Entry Date:
December 12, 2013

Scaling Reinforcement Learning Methods by Incremental Feature Dependency Discovery


Optimal planning under uncertainty is a challenging problem facing practitioners dealing with real-world domain. MDPs facilitate a mathematical framework for solving these problem, but unfortunately for realistic multi-agent planning, the size of the state space is exponential in the number of agents and researchers quickly realized the limitation of tabular representations and introduced approximations to cope with the complexity and boost the learning speed through generalization. Finding the right representation is a critical milestone to scale the existing MDP solvers to larger domains.
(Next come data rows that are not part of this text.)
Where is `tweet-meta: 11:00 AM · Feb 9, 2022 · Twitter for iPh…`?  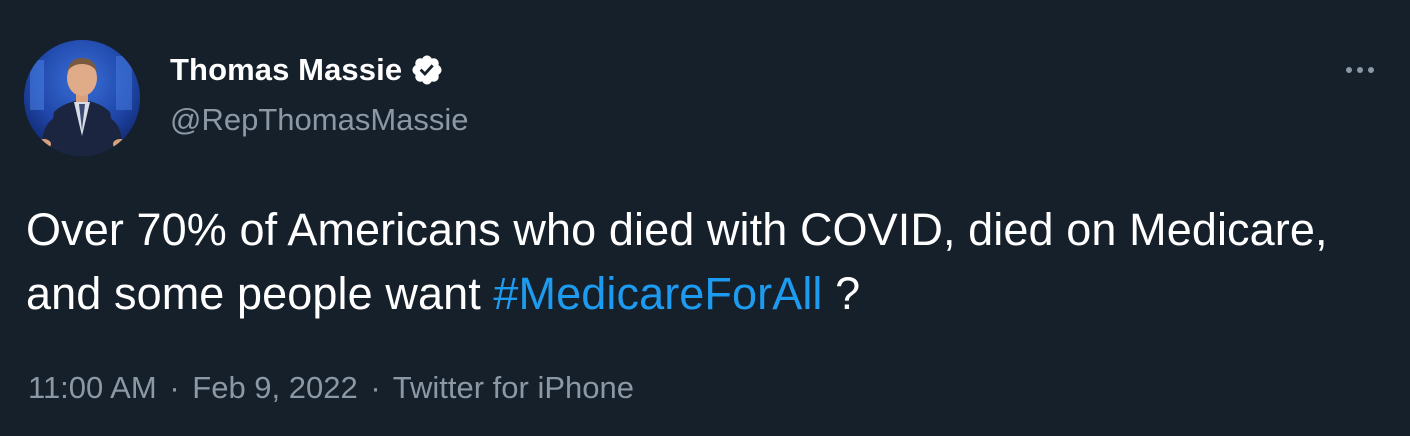 tweet-meta: 11:00 AM · Feb 9, 2022 · Twitter for iPh… is located at coordinates (331, 388).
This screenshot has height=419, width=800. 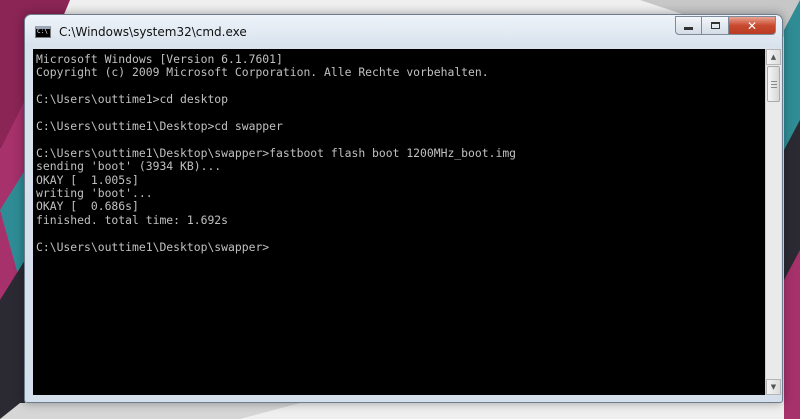 I want to click on window-controls: ✕, so click(x=726, y=26).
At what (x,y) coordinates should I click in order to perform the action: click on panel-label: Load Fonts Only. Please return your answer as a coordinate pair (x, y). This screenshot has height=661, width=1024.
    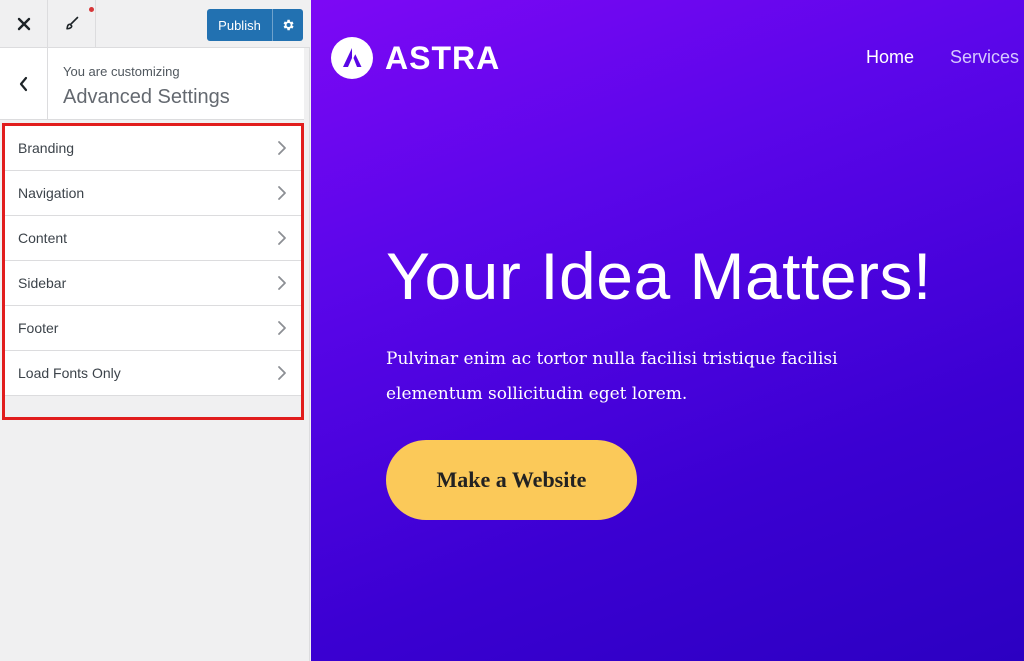
    Looking at the image, I should click on (70, 373).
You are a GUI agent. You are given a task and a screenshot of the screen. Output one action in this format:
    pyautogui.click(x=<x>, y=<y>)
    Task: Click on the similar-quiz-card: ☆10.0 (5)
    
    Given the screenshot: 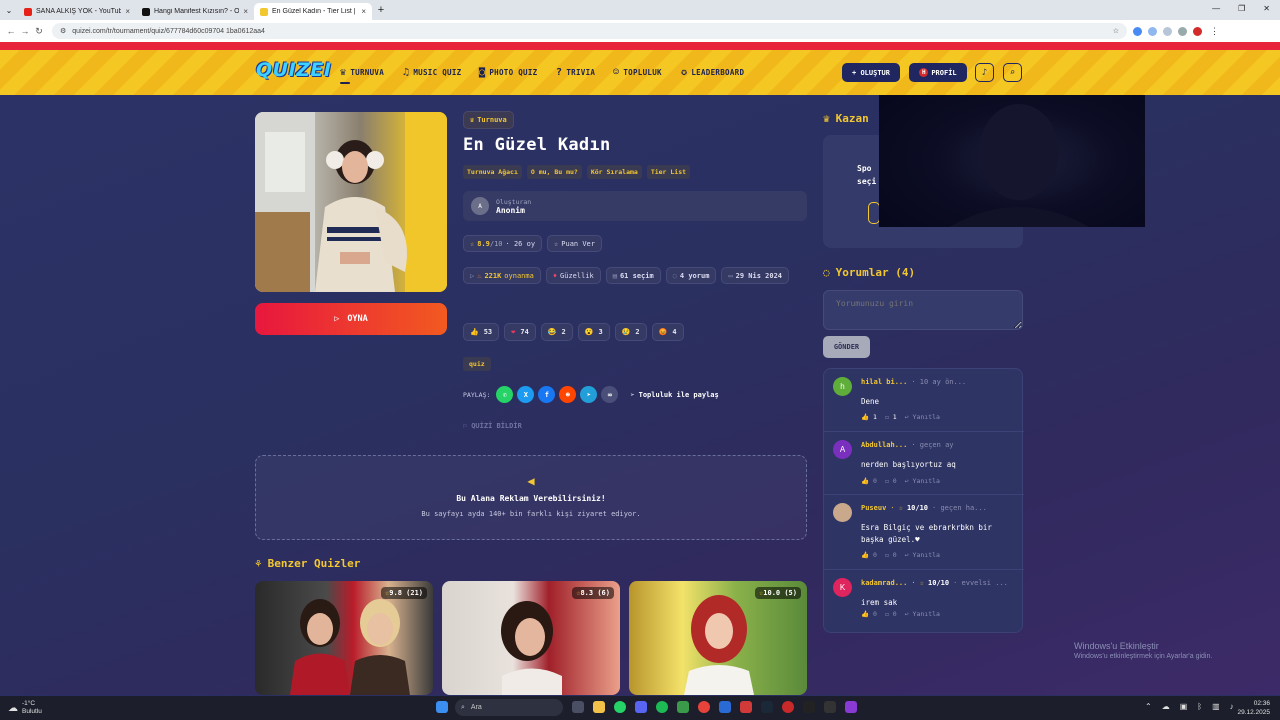 What is the action you would take?
    pyautogui.click(x=718, y=638)
    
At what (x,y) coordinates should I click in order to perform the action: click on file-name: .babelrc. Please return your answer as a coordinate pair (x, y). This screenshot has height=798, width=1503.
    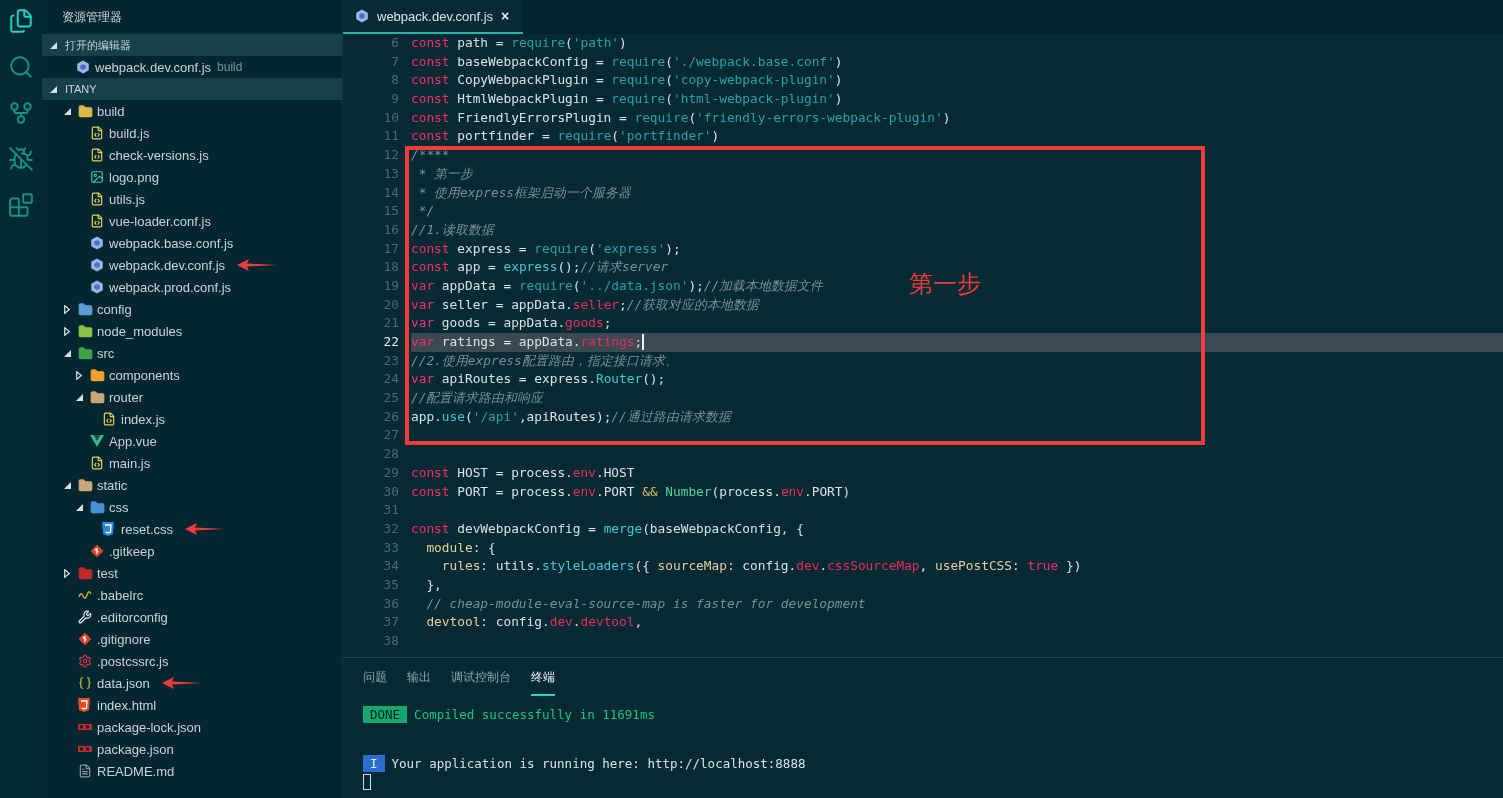
    Looking at the image, I should click on (120, 595).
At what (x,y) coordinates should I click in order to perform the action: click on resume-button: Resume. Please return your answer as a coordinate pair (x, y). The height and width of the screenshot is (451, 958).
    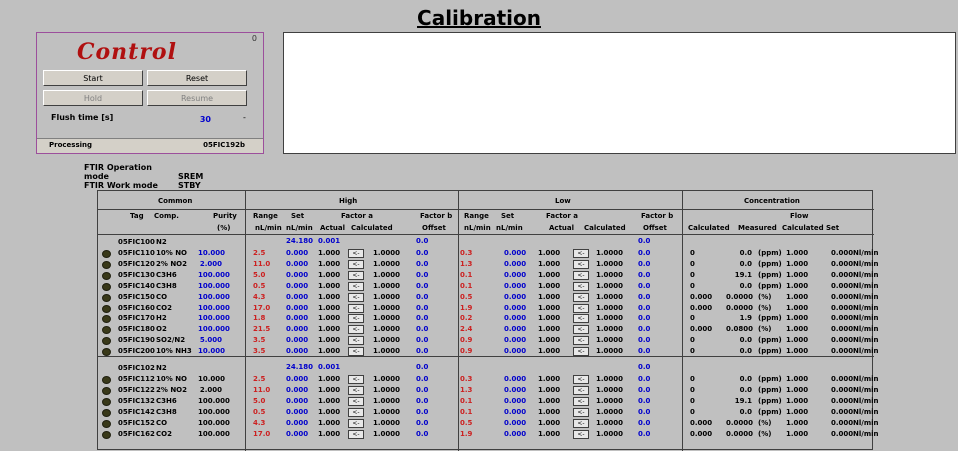
    Looking at the image, I should click on (197, 98).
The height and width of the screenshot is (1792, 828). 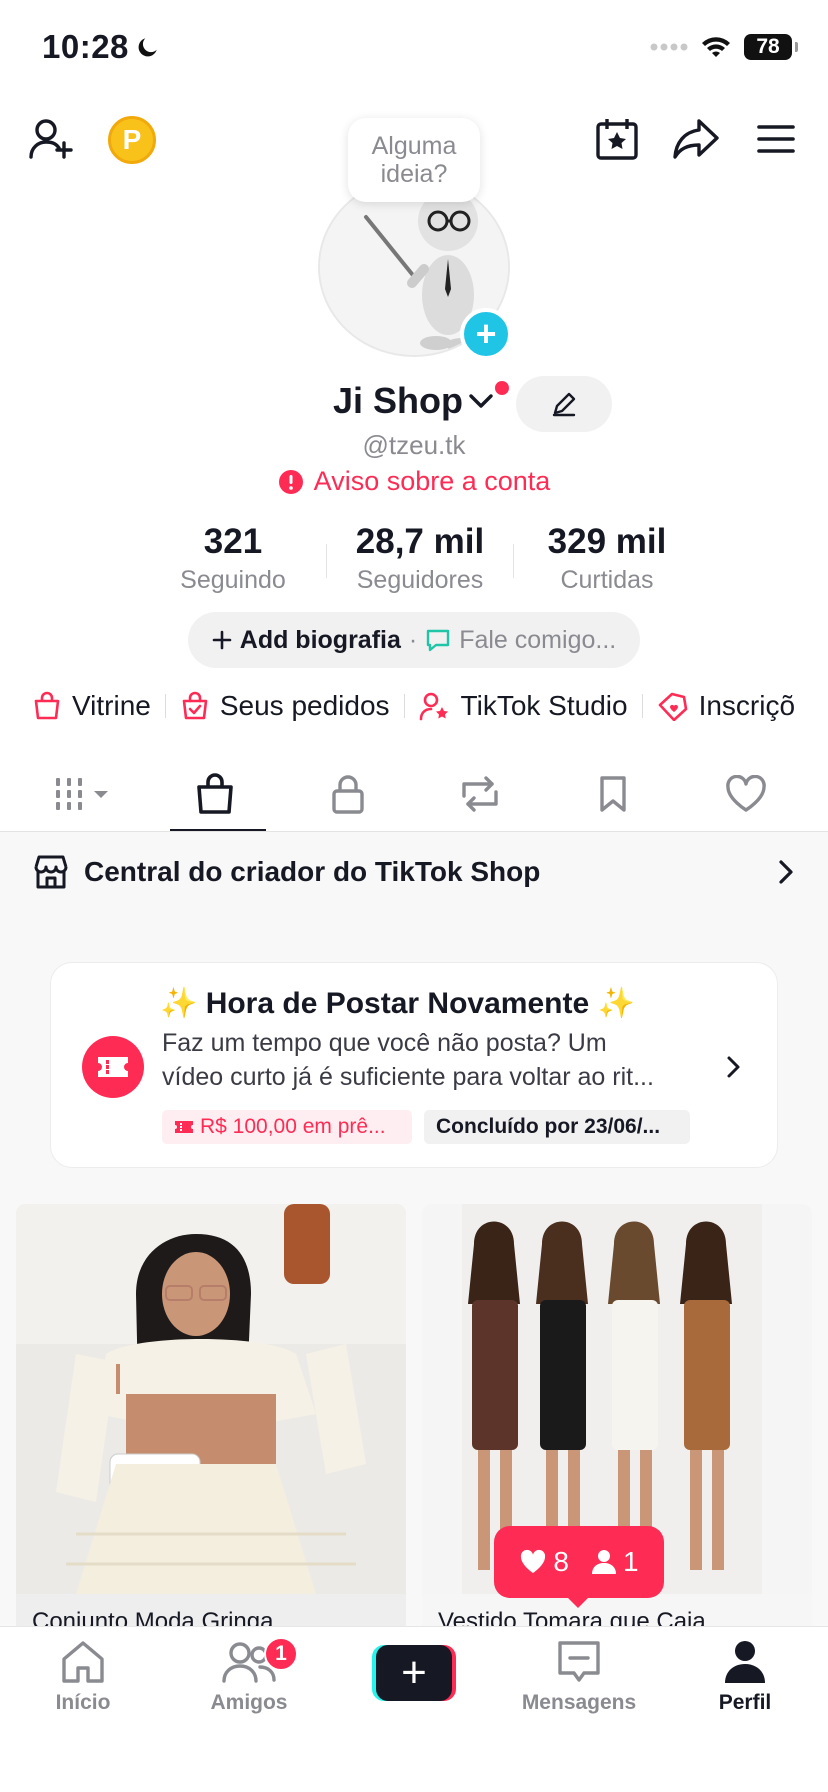 I want to click on status-indicators: 78, so click(x=724, y=47).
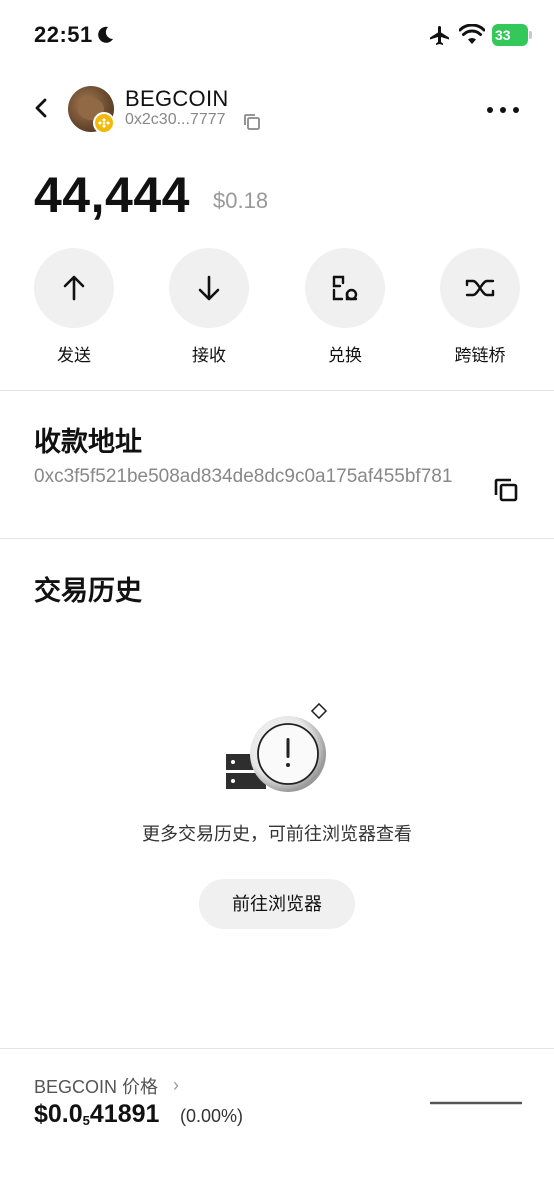 Image resolution: width=554 pixels, height=1199 pixels. I want to click on wifi-icon, so click(472, 34).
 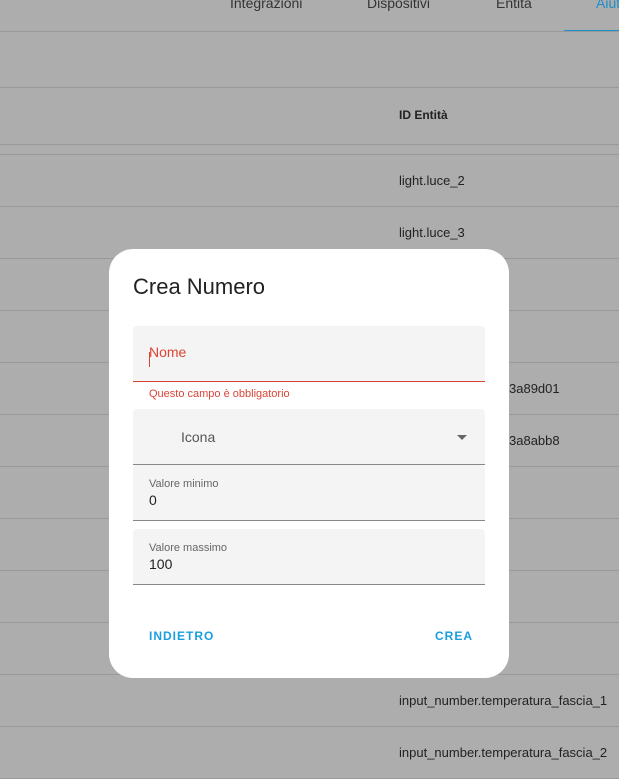 I want to click on dropdown-arrow-icon, so click(x=462, y=438).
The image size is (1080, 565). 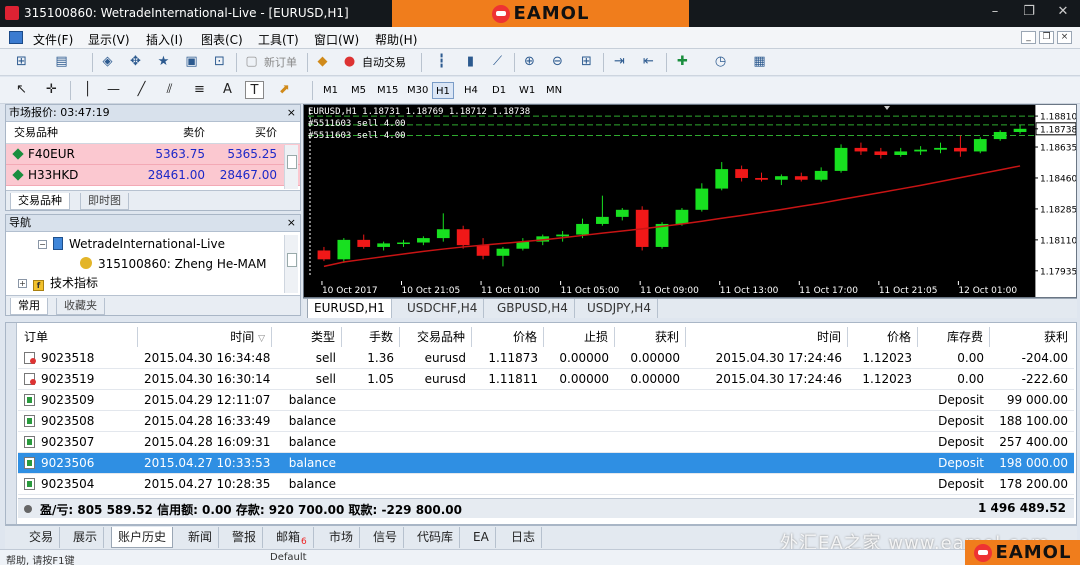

Due to their ease of use, theoretical analytical, and empirical results, the linear family of function approximators have been favored in the literature. In this setting, the target function is approximated as the linear combination of a set of feature vectors. Many approaches try to find the right set of features offline, but online methods enjoy the advantage of adaptability to dynamic environment and often the case lower computational complexity. Hence these methods have improved the learning speed of existing reinforcement learning (RL) algorithms in low dimensional domains, yet existing online expansion methods do not scale well to high dimensional problems.

Research has explored the conjecture that one of the main difficulties limiting this scaling is that features defined over the full-dimensional state space often generalize poorly. Hence, we introduced incremental Feature Dependency Discovery (iFDD) as a computationally-inexpensive method for representational expansion that can be combined with any online, value-based RL method that uses binary features. Unlike other online expansion techniques, iFDD creates new features in low dimensional subspaces of the full state space where the approximation error persist. We provided convergence and computational complexity guarantees for iFDD.

Planning space for both of these domains exceeds hundred million possibilities. Adding useful features, iFDD allowed the agent to learn the task substantially better than the other methods.